Milley started the town hall by outlining his priorities. He explained that his first priority was readiness of the force, because the U.S. Army is still actively engaged in combat operations around the world.
"Readiness is the number one priority of the United States Army," Milley said. "The second priority is the future of the U.S. Army, 25 to 30 years from now."
The third priority, the general said, was not in order of importance, but is "always a priority."
"Readiness is your current operation, the future of the force is your future operation and your always operation is to take care of troops and their Families," Milley said. "It's that third category that I want to talk to you all about," he told the audience.

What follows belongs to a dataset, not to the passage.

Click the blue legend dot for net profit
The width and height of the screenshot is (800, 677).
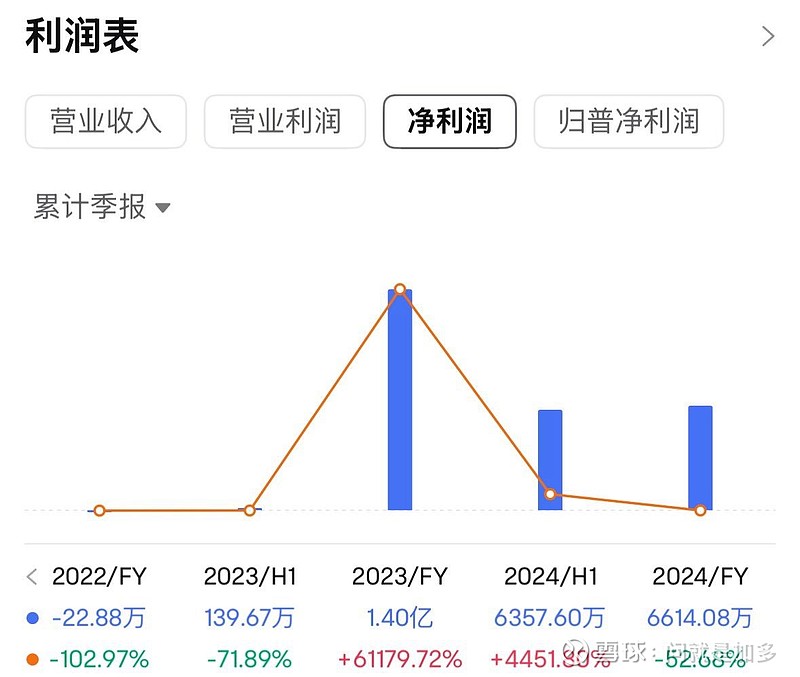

Milley said he was committed to making sure Soldiers, their Families and civilians are taken care of, not just while on active duty but for life.
"It is my goal that we fulfill that commitment to those who have raised their right hand to serve," he said. "One of the most important things people in the military have come to expect and deserve is quality medical care."
Milley encouraged all the service members to ask questions. Retired Col. Stanley Thomas, a current patient at the CFI, asked about future funding and support for the center.
"I want to make sure that our troops are taken care of - period, regardless of cost," Milley assured, adding that he can't predict the future but at some point, we are likely to engage in more conflicts around the world.
"As chief of staff of the Army, I need to make sure that places like this continue to operate," he said, stressing his commitment to ongoing support.
Milley expressed his awe of the entire military medical system and the ability to save lives on the battlefield.
"I'm not going to waste good efforts and lessons learned in the last 15 years of combat. Military medicine is really on the leading edge of so many advances in medicine," Milley said.
Service members asked a variety of questions including the length and frequency of future deployments and the ability to stay in the military after being injured. He handed several service members business cards with his contact information so they could contact him personally with their questions and concerns.
Before Milley left, Air Force veteran Colton Read, a double amputee, wanted to make sure the Army's chief of staff understood how much the CFI helped him during his recovery.
"Personally I have been here since 2009 and I just want to tell you how important this place is," Read said. "Being able to come back here after being retired … I know it's beneficial for a lot of guys to come back here after some time has passed, so we can do it for ourselves and become more successful."